Droplets with an average diameter of about 80 micrometers would have formed as the oil violently rushed out of the well and into the crushing pressure of 1,500-meter-deep water, researchers report in the May 4 Chemical Engineering Science. Such tiny spheres lack the buoyancy to resist ocean currents and rise through the water. The finding could help researchers account for oil still missing from the spill. It could also help in future spills to decide whether to apply chemical dispersants, which responders use to create similarly small droplets, the authors say. They suggest that use of dispersants should be considered on a case-by-case basis and that they may not be necessary for such deep, violent spills.

In 2010, spilled oil hit the Gulf’s water in a dramatic crash, says chemical engineer Zachary Aman of the University of Western Australia in Crawley. “It’s like hitting a wall at 70 miles an hour,” he says.

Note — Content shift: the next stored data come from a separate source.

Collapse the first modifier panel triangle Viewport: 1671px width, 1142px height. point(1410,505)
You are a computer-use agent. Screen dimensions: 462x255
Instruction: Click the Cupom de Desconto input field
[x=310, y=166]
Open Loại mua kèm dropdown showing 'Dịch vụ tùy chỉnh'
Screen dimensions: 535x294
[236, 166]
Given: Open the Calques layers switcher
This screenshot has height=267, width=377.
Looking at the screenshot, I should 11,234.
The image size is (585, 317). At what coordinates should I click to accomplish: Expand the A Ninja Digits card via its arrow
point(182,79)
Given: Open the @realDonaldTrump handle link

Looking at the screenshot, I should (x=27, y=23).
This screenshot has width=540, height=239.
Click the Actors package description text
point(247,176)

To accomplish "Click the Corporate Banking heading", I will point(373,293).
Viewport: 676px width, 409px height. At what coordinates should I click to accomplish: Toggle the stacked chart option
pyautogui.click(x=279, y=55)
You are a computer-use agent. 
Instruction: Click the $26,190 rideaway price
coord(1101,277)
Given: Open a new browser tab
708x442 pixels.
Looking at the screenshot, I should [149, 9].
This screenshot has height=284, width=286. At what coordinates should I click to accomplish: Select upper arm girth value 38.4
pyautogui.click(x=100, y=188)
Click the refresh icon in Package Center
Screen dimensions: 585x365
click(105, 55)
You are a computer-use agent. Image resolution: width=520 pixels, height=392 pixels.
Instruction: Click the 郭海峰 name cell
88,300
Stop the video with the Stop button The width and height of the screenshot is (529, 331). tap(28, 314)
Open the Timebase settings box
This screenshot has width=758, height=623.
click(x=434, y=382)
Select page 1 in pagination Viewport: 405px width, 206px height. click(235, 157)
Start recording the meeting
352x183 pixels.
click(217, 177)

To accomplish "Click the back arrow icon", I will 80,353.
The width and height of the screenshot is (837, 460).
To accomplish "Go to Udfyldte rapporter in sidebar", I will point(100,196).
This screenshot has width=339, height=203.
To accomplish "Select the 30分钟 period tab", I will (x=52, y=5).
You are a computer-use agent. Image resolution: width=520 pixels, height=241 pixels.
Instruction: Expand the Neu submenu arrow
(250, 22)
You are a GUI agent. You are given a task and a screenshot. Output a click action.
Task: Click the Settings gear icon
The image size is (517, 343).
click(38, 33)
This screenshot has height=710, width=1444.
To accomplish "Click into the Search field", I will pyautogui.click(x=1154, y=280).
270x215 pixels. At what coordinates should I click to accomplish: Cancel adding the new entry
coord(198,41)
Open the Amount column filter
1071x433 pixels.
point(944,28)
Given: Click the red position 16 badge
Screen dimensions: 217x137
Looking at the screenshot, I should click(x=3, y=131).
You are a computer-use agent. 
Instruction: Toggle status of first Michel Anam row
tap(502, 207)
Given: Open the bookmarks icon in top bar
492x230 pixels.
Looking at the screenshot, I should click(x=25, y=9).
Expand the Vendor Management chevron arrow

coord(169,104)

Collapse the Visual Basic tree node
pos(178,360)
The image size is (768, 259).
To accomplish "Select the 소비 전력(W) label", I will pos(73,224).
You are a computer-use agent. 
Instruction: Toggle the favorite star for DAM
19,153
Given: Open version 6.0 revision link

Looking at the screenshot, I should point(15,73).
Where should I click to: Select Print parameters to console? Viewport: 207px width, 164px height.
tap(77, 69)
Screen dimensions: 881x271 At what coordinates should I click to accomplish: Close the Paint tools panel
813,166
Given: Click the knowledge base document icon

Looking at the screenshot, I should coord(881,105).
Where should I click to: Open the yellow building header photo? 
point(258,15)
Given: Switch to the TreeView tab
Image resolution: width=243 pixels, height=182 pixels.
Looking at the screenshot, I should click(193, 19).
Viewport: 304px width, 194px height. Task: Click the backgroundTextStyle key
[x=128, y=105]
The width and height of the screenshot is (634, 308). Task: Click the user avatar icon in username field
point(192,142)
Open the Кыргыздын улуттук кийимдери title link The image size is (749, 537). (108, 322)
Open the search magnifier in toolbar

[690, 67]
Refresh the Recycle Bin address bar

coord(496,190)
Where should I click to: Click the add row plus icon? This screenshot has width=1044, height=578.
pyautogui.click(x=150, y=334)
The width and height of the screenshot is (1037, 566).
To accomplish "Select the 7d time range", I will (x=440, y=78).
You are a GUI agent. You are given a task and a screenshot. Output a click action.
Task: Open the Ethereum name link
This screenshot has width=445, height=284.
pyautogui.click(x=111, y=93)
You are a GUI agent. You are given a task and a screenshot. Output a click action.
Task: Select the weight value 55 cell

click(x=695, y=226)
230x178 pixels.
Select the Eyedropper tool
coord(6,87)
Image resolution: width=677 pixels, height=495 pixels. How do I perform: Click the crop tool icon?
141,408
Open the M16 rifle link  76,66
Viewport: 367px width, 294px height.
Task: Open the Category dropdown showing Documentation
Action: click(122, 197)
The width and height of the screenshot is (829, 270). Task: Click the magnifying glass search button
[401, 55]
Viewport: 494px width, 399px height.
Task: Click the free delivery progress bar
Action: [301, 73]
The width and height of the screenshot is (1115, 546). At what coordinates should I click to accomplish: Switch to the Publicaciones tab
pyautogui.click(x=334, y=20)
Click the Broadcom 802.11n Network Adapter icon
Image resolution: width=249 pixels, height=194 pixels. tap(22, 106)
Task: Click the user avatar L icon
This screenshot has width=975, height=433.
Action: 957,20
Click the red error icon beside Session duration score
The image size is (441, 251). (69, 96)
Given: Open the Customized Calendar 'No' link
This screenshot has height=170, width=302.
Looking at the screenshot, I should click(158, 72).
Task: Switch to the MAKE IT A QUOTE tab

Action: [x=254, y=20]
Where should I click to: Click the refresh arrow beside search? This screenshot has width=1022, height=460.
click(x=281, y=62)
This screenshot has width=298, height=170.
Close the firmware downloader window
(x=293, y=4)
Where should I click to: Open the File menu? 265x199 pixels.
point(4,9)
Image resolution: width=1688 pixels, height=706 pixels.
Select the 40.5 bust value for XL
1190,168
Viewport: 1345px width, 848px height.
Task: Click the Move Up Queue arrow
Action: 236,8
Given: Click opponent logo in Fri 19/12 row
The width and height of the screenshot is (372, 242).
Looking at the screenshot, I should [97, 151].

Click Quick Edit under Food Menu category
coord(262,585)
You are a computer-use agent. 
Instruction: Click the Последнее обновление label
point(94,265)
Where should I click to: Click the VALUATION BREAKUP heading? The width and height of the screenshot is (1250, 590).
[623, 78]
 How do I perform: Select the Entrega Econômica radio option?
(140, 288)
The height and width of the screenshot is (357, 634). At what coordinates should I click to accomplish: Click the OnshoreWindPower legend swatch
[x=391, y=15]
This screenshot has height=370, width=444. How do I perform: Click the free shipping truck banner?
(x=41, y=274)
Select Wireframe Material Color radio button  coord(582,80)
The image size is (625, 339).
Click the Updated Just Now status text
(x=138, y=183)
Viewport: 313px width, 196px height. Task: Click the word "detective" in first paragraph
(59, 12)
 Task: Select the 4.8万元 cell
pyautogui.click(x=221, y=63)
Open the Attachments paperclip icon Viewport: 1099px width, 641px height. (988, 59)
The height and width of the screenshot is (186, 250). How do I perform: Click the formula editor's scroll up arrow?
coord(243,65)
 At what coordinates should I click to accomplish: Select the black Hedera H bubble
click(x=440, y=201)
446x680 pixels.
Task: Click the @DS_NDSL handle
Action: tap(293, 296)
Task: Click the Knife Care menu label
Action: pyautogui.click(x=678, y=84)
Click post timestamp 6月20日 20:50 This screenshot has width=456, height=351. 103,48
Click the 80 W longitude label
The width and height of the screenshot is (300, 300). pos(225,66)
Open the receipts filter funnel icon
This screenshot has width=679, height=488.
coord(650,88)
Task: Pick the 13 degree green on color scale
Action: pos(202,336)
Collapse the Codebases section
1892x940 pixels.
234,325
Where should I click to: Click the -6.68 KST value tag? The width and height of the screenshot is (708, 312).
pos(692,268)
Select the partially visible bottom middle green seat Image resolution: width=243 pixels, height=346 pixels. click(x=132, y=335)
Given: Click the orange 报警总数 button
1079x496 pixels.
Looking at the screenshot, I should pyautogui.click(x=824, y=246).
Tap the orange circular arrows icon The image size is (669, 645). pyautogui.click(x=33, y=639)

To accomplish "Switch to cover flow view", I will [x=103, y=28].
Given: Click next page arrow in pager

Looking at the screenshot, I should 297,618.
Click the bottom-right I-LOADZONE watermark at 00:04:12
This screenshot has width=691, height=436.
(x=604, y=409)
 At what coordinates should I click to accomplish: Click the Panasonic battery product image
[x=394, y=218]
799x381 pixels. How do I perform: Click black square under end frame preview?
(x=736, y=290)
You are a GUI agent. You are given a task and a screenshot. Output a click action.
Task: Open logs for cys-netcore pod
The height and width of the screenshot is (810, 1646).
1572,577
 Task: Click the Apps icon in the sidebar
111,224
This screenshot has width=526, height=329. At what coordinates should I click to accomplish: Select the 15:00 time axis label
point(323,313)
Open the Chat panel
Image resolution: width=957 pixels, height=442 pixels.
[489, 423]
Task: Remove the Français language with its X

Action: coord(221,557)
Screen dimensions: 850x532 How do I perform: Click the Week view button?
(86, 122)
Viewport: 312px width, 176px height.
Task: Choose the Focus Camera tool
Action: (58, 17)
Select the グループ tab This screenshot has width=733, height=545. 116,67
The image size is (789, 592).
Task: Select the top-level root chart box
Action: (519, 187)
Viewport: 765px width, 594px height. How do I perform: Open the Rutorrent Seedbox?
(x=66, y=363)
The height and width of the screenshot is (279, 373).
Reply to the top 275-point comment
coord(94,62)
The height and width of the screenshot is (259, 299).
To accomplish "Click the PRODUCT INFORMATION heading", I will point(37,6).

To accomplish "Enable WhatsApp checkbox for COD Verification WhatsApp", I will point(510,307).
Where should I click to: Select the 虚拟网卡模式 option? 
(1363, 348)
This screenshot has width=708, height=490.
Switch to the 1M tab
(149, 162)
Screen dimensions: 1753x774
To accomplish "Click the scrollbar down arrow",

At the time of the spill, scientists knew little about what to expect from the oil and had few options for studying it at depth. To mimic the oil bursting out of an opening into high-pressure water, Aman and colleagues set up an apparatus called a sapphire autoclave, which pressurizes liquids while mixing them, like a powerful blender.

Using a cocktail of chemicals that matched the ingredients of the 2010 spill, researchers set the oil spinning under a pressure of 11 megapascals, or about 110 times that of the atmosphere. Then, through a pane of sapphire glass, the researchers used a high-speed camera to film the tiny droplets and measure their size.

The autoclave couldn’t actually replicate the pressure and mixing power of the spill in the Gulf, which would have been up to 25megapascals; the researchers couldn’t afford such a powerful apparatus. So they measured droplet sizes as the mixer ran at one of eight speeds. Then they fed the trend data into a supercomputer simulation, which extrapolated to match conditions in the Gulf.

GUSHER Oil gushing out of the well during the 2010 BP oil spill transformed into a swarm of tiny particles, many too small to escape to the surface. U.S. Department of Energy/Youtube

The researchers found that the oil would have broken into droplets with an average size of about 80 micrometers, which would have been trapped in the deep layers of the oceans and pushed around by ocean currents. Aman hopes that the data will help researchers refine their estimates of what happened to the approximately 5 million barrels of oil that spilled according to estimates by the federal government, around 75 percent of which is missing (SN: 4/18/15, p. 22).

During the spill, responders were hoping that the oil would form small droplets that would be unlikely to surface or coat coastlines and animals. Responders sprayed chemical dispersants, detergent-like chemicals that separate oil into small droplets, at the surface of the water and at depth, at the wellhead.

When Aman and colleagues added chemical dispersants into their simulation of the wellhead, they found that average droplet size dropped from about 80 micrometers to 45 micrometers. This decrease would have reduced the amount of surfacing oil by at most 3 percent, Aman and his colleagues calculated.

Dispersants might not be useful in such deep, violent spills, the researchers concluded. But biogeochemist David Valentine of the University of California, Santa Barbara says it’s too early to say for sure. Valentine points out that the experimental and computer simulations might not accurately mimic how the oil gushed into the Gulf. “This result is useful, but other experimental approaches must be applied,” he says.

Aman agrees that more work needs to be done to verify the results. He and colleagues are currently refining their simulation.